They also contained the uidA gene coding sequence as reporter gene. After infecting with C58, 4 and 107 rooted plants on
hygromycin-containing medium were obtained for Attar and Atomic cultivars, respectively. The four Attar plants and 82
Atomic plants expressed Gus in leaves, petioles, stems and roots as expected with a sequence driven by the 35S
constitutive promoter. Polymerase Chain Reaction (PCR) screening was performed on Gus positive plants and 2 and 20
plants of Attar and Atomic were screened as PCR positive, respectively. After infection with EHA105, 23 and 133 rooted
plants were obtained on kanamycin selection medium but none of these expressed Gus. Southern hybridization patterns
will enable to correlate gene copy numbers to expression levels in these different events. The optimized protocols could
be used for understanding molecular mechanisms of Pb accumulation and improvement in phytoextraction technique.
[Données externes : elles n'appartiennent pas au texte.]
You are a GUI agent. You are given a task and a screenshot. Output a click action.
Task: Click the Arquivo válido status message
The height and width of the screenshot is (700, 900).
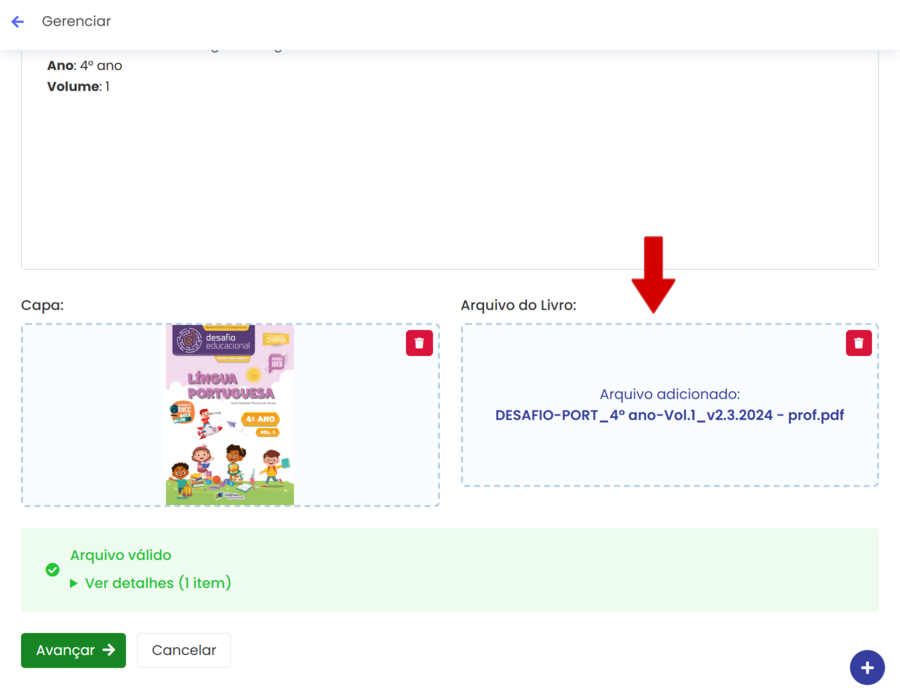tap(121, 555)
Key words: Phytoremediation, scented Pelargonium, Pb, hyperaccumulators, phytoavailability, speciation, DOC, pH,
regeneration, genetic transformation, Agrobacterium.
RESUME
L’utilisation des plantes pour décontaminer les sols pollués par les métaux est une solution respectueuse de
l’environnement. Mais le développement de cette technique à grande échelle est encore limité en raison de
l'indisponibilité de plantes avec les caractéristiques souhaitées (hyperaccumulation, biomasse élevée et croissance rapide).
Les objectifs de ce travail étaient d'évaluer le potentiel de plusieurs cultivars de Pélargonium odorants pour l’extraction
du Pb au champ, étudier la disponibilité du plomb en relation avec l’activité rhizosphérique et développer un protocole de
transformation génétique. Parmi les six cultivars de Pélargonium odorants testés au champ, trois : Attar of Roses,
Clorinda et Atomic Snowflake ont accumulé plus de 1000 mg kg-1 Pb, avec une forte biomasse. Pendant les
expérimentations en conditions contrôlées, Attar of roses (le cultivar hyperaccumulateur) acidifie sa rhizosphère et
augmente la concentration en COD significativement plus par rapport Concolor Lace (le cultivar non
hyperaccumulateur), sans doute en réponse à la pollution métallique. Les concentrations en plomb dans les deux cultivars
sont corrélées avec l’extraction au CaCl2. Les analyses par EXAFS et ESEM-EDS ont montré que le plomb présent dans
les racines était principalement sous forme de complexes organiques alors que les sulfates de plomb prédominent dans le
sol. Parallèlement à ces essais, un protocole de transformation génétique a été mis au point en vue de mieux comprendre
les processus biochimiques impliqués dans l’hyperaccumulation et la fonction des gènes, Le système de régénération
optimisé se base sur la pré-culture d’explants sur un milieu contenant 10 μM TDZ + 1 mg L-1 de chacun de BAP et
NAA suivie par l’enlèvement de TDZ du milieu de culture. La kanamycine et l’hygromycine se sont avérés être de bons
marqueurs sélectifs pour le Pélargonium. Deux souches d'Agrobacterium, C58 et EHA105 contenant des vecteurs
binaires avec des gènes marqueurs hpt et nptII ont été choisis pour des expériences de transformation. Ils ont également
le gène codant uidA séquence du gène rapporteur. Après l'infection avec C58, 4 et 107 plantes enracinées sur
hygromycine ont été obtenues pour Attar of Roses et Atomic Snowflake, respectivement. Parmi ces plantes enracinées,
les quatre plantes d’Attar et 82 d’Atomic Snowflake ont exprimé le Gus dans les feuilles, pétioles, les tiges et les racines
comme prévu avec une séquence sous contrôle du promoteur constitutif CaMV 35S. De 20 plantes qui expriment le Gus, 7
plantes se sont avérées être positives après criblage par PCR. Après infection par EHA105, 23 et 133 plantes enracinées
ont été obtenues après sélection sur kanamycine, mais aucune n’a démontré d’activité GUS. Seule des expériences
d’empreintes par Southern blotting permettront de corréler le nombre d’insertions et niveau de l'expression dans ces
différents événements de transformation. Mots-clefs: Phytoremediation, Pélargonium odorants, Pb, hyperaccumulateur,
phyto-disponibilité, spéciation, COD, pH, régénération, transformation génétique, Agrobacterium.